Your tasks ->
[a] Print the passage on adversarial testing in AI/ML between "Now, instead of" and "the right perturbations.", inclusive.
[b] Pick up the article on adversarial attacks against AI/ML models from its final sentence and carry it on.

Selected extract ->

☆ ☆ ☆ ☆

0. AI/ML Security Is Broken Without Realistic Adversarial Testing

You can’t secure a castle by testing it with cardboard swords.

Imagine testing the strength of a castle’s defensive walls with cardboard weapons. It sounds absurd, but this is often how adversarial testing in AI/ML is carried out today.

Now, instead of a castle, imagine social media platforms. They rely on AI/ML to filter harmful content such as violence, abuse, or nudity before it reaches your screen. But what happens if someone slightly alters a harmful image so the AI/ML cannot detect it, even though a human would clearly see the problem? That is the growing challenge of adversarial attacks.

An adversarial attack is a deliberately crafted input that deceives a machine learning model without fooling a human. To us, the image appears unchanged. To the model, it’s something entirely different. This happens because machine learning models don’t “see” the way we do. Instead of high-level conceptual features (like a face or the texture of an object), they rely on fragile mathematical patterns (such as pixel correlations), which can fail when exposed to the right perturbations.

☆ ☆ ☆ ☆

Dataset section ->
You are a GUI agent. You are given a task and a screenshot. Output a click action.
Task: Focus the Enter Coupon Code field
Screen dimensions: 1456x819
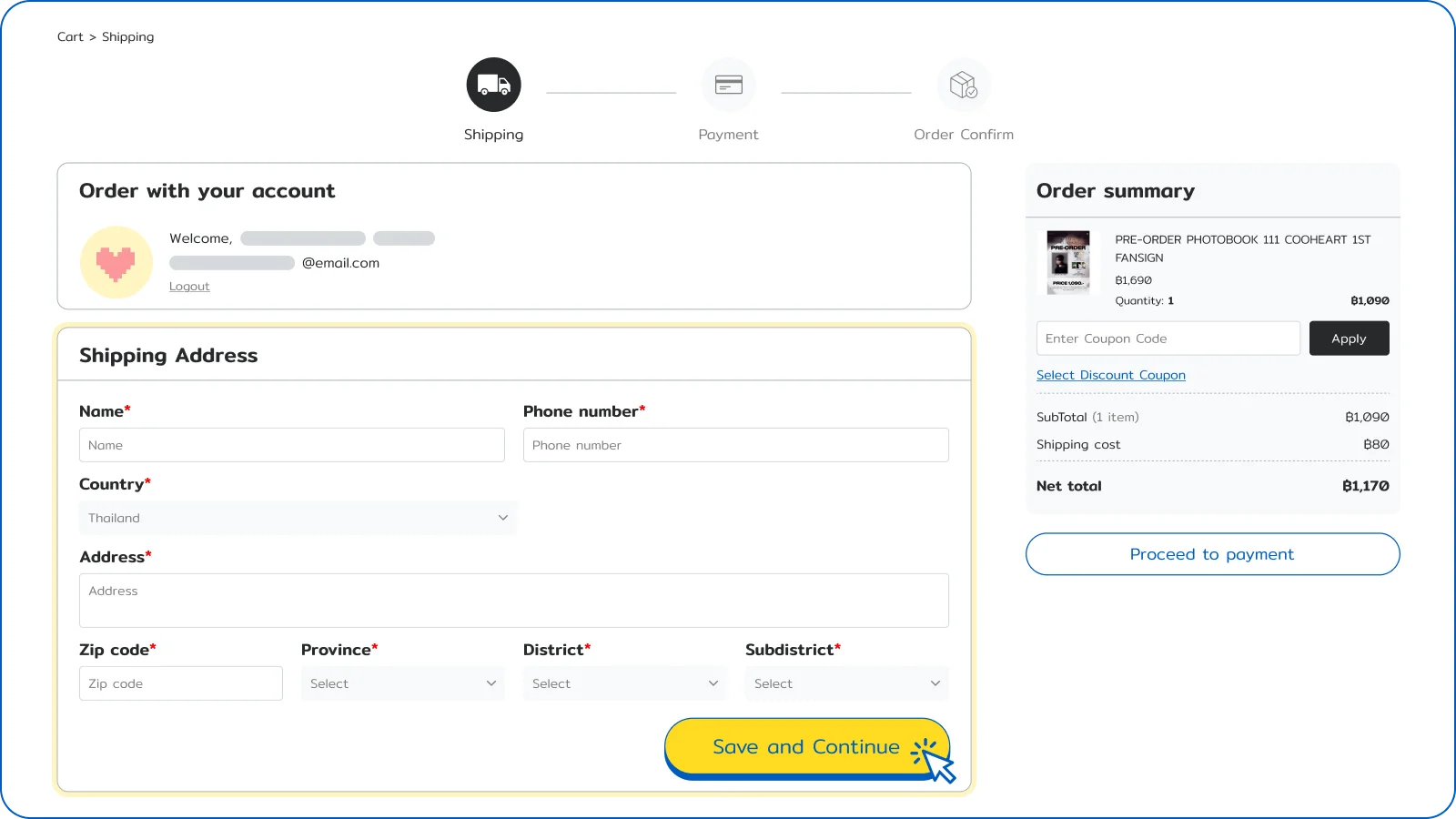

☆ ☆ ☆ ☆

Final answers ->
[a]
Now, instead of a castle, imagine social media platforms. They rely on AI/ML to filter harmful content such as violence, abuse, or nudity before it reaches your screen. But what happens if someone slightly alters a harmful image so the AI/ML cannot detect it, even though a human would clearly see the problem? That is the growing challenge of adversarial attacks.

An adversarial attack is a deliberately crafted input that deceives a machine learning model without fooling a human. To us, the image appears unchanged. To the model, it’s something entirely different. This happens because machine learning models don’t “see” the way we do. Instead of high-level conceptual features (like a face or the texture of an object), they rely on fragile mathematical patterns (such as pixel correlations), which can fail when exposed to the right perturbations.

[b]
It is important to note that the key word here is “right”. Not any random manipulation causes a model to fail; while deployed models are not perfect, they are strong enough that creating a successful adversarial example usually requires a carefully crafted input, often discovered through a time-consuming search process. In most cases, it’s not something that can be done casually or instantly.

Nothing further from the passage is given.